*TASK REQUIREMENTS*
Once the line with "Given: Open TagCloud的使用 sidebar link" is reached, output it and every line after it, exactly, through the end of the records below. Pictures are skipped.

*DATA SHOWN*
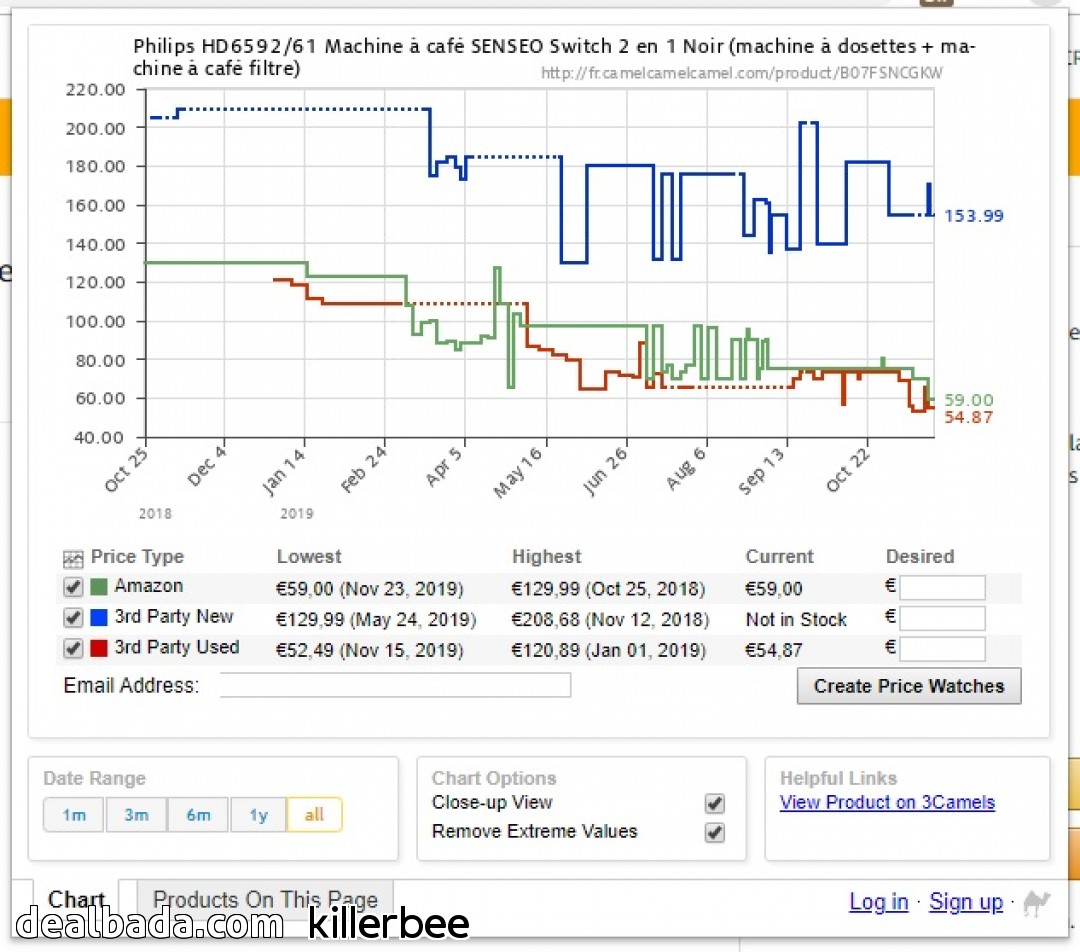This screenshot has width=1080, height=952.
Task: Click the Email Address input field
Action: tap(395, 685)
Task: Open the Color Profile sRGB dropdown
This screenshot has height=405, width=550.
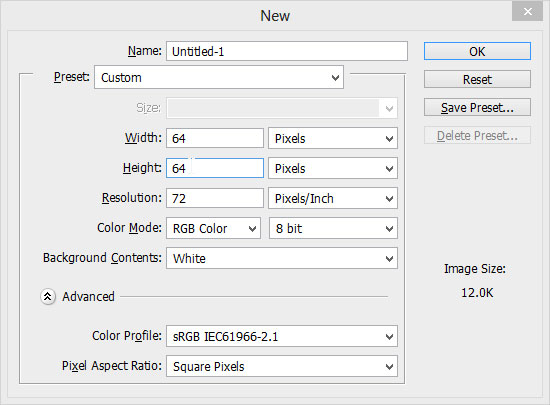Action: pyautogui.click(x=282, y=336)
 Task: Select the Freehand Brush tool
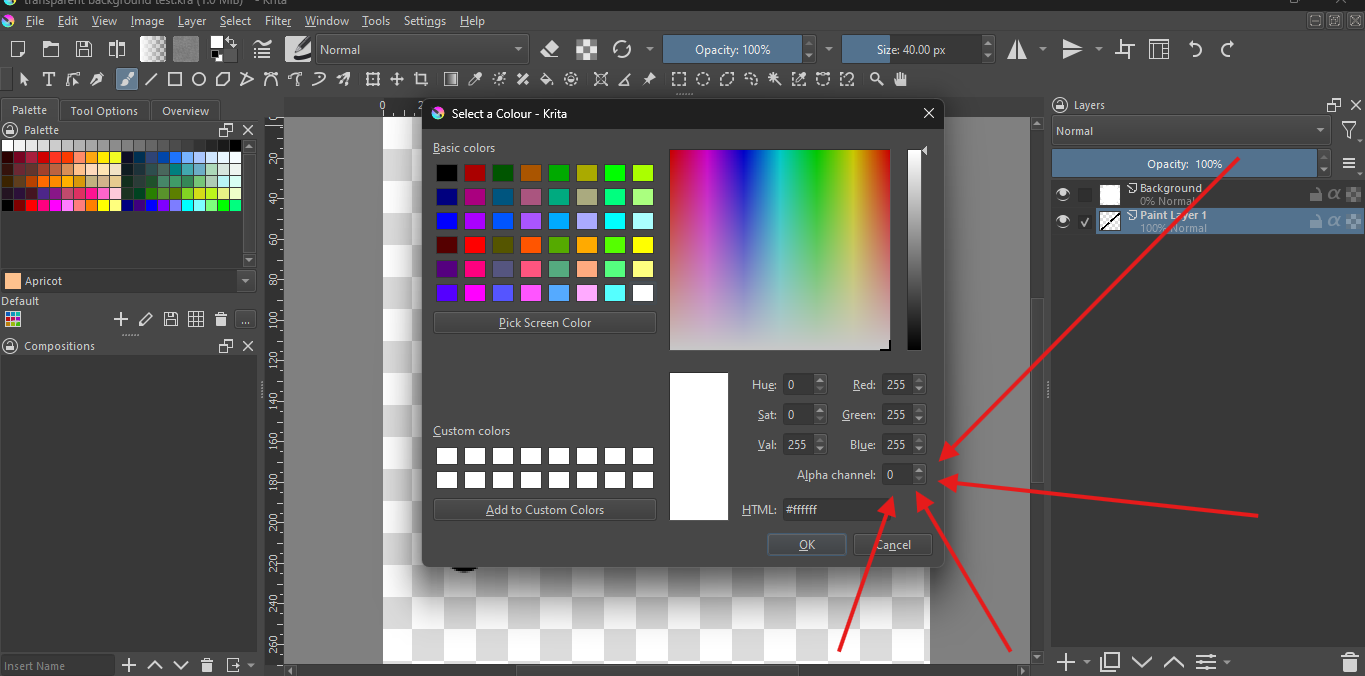pos(126,79)
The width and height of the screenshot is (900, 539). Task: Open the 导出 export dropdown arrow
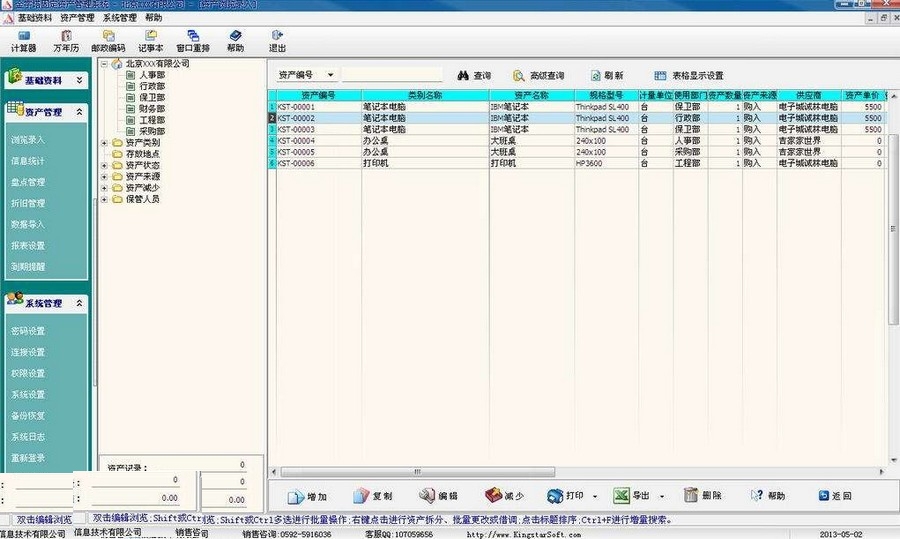pos(662,496)
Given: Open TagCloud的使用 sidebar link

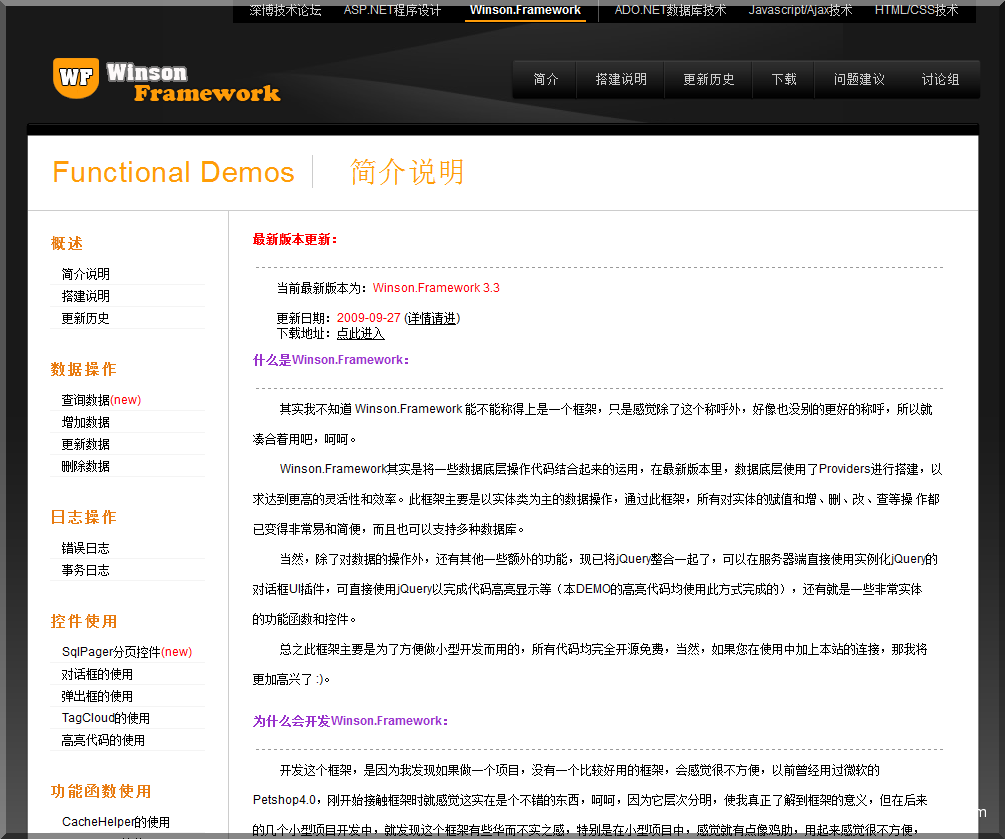Looking at the screenshot, I should pos(105,718).
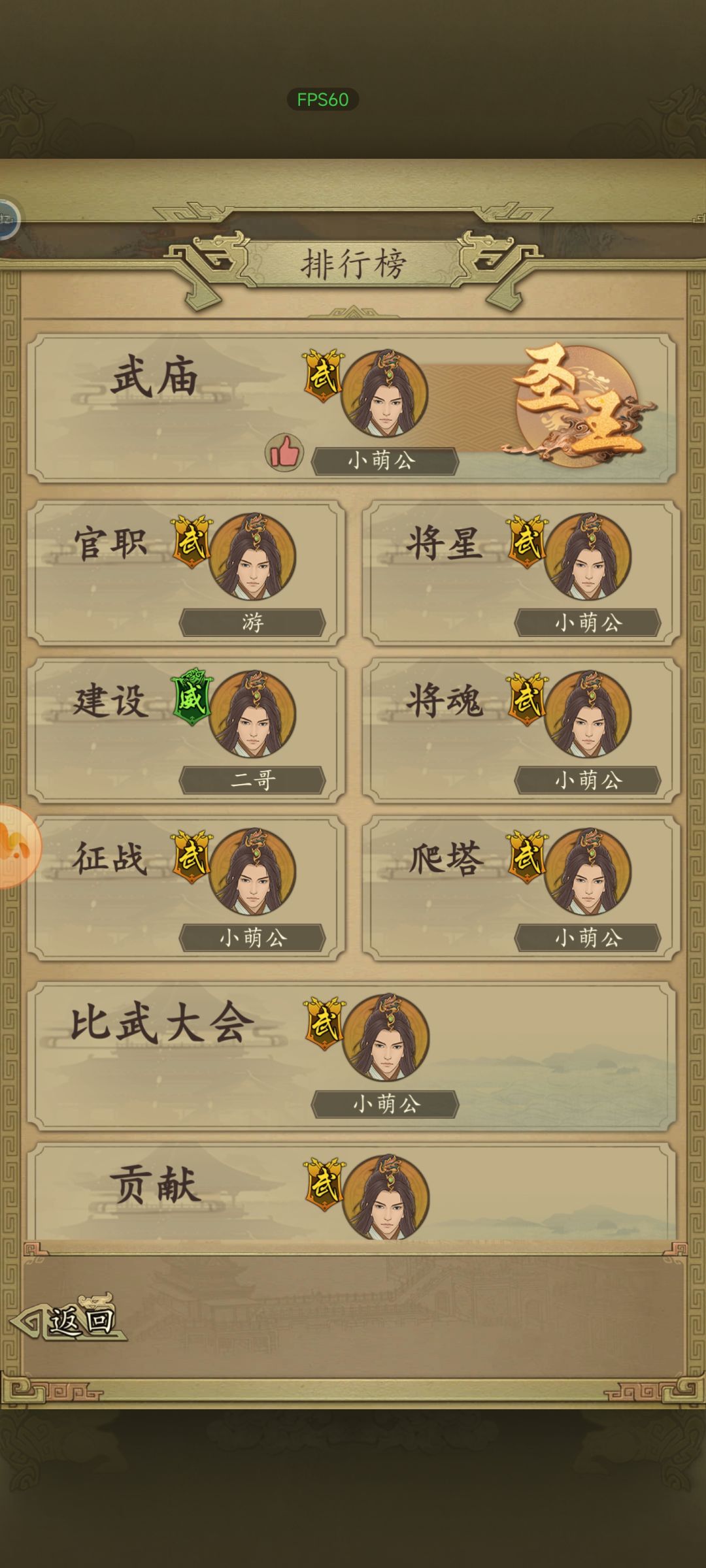This screenshot has width=706, height=1568.
Task: Open the 比武大会 ranking panel
Action: tap(352, 1056)
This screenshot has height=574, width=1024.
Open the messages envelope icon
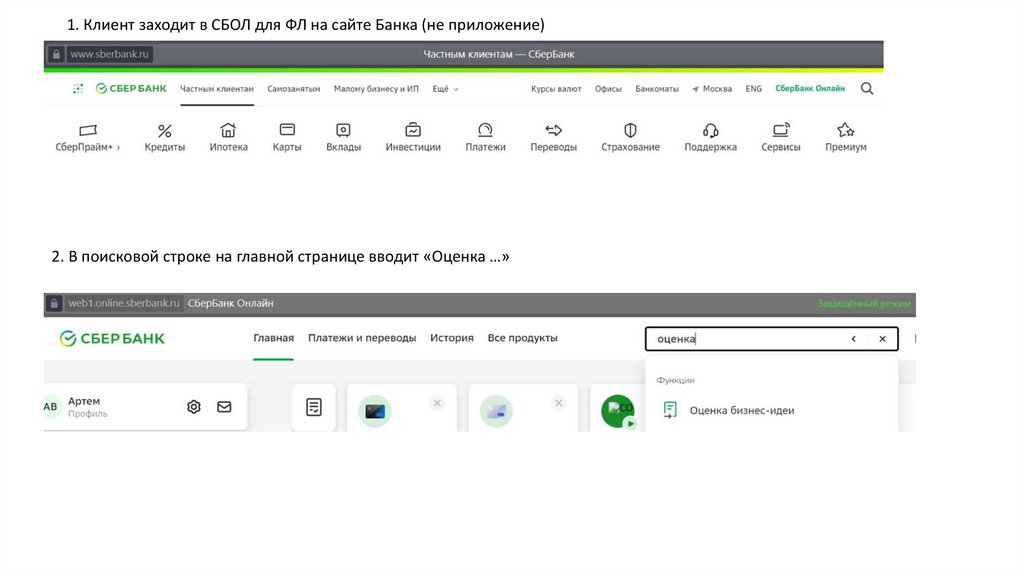(x=224, y=407)
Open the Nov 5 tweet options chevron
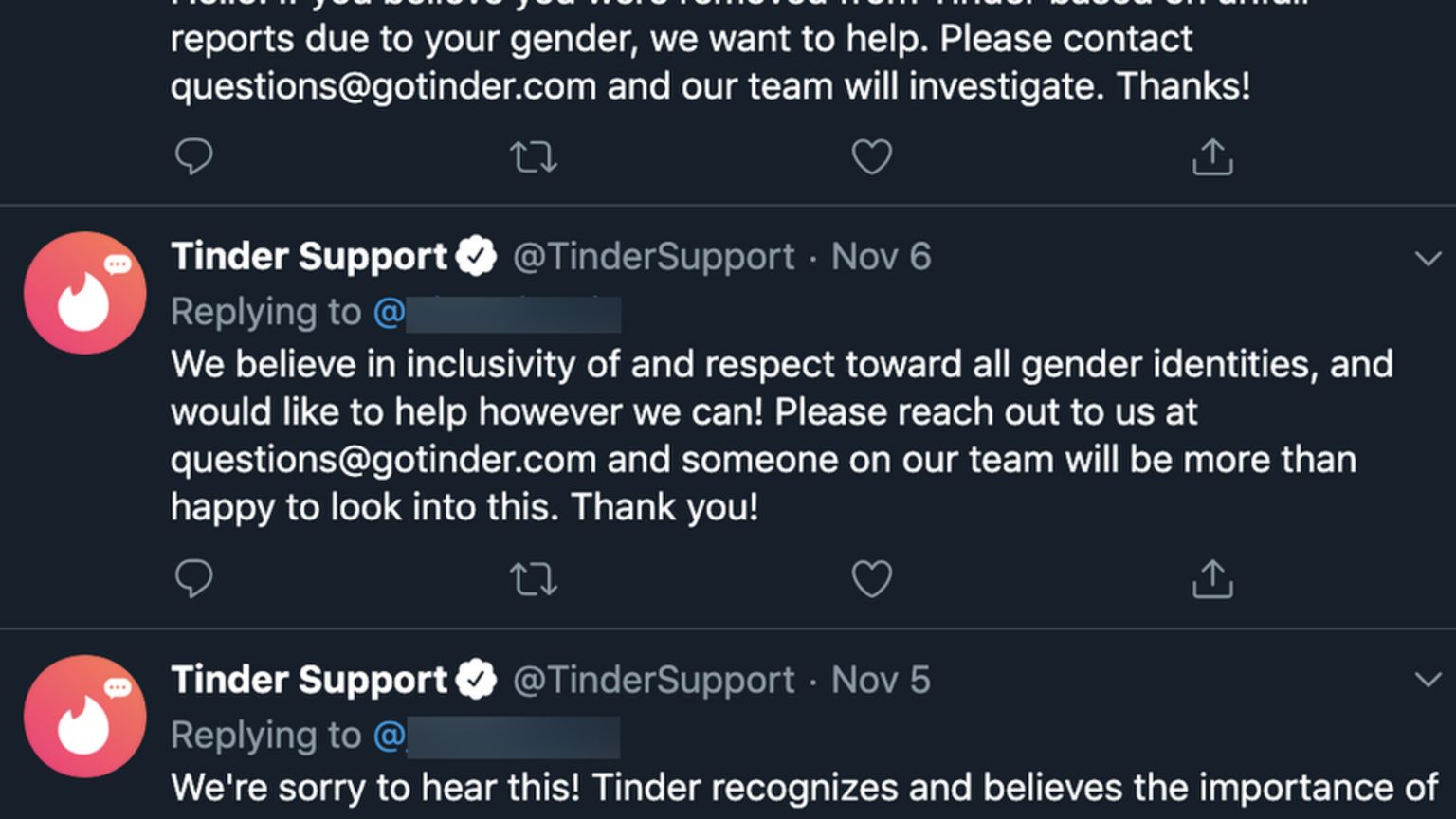The height and width of the screenshot is (819, 1456). pyautogui.click(x=1428, y=680)
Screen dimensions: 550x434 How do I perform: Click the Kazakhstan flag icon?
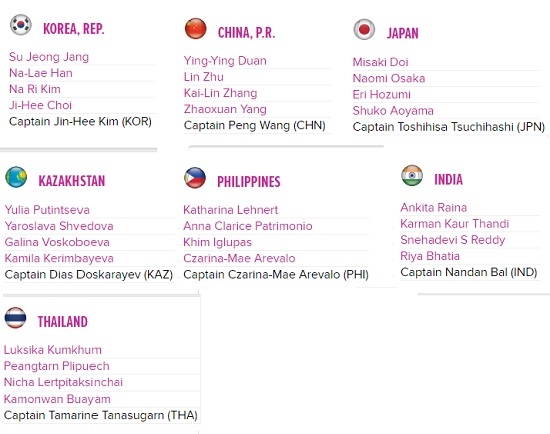click(x=16, y=177)
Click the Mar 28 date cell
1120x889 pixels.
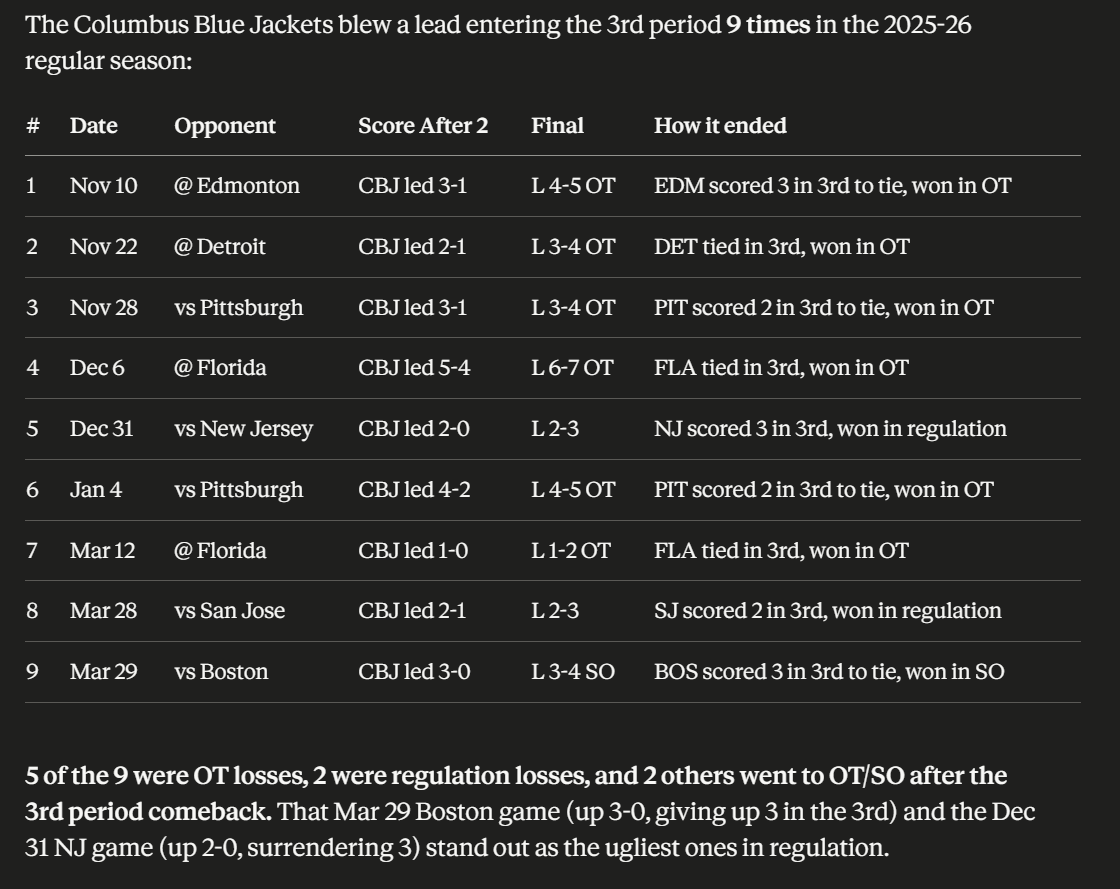click(104, 611)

*YOUR RESPONSE*
Given: Open TagCloud的使用 sidebar link

Looking at the screenshot, I should pos(105,718).
This screenshot has width=706, height=1568.
Task: Open the 比武大会 ranking panel
Action: tap(352, 1056)
This screenshot has height=574, width=1024.
Open the messages envelope icon
(x=224, y=407)
Open the Nov 5 tweet options chevron
The height and width of the screenshot is (819, 1456). pyautogui.click(x=1428, y=680)
Screen dimensions: 550x434 How do I perform: Click the Kazakhstan flag icon?
click(x=16, y=177)
Click the Mar 28 date cell
1120x889 pixels.
click(104, 611)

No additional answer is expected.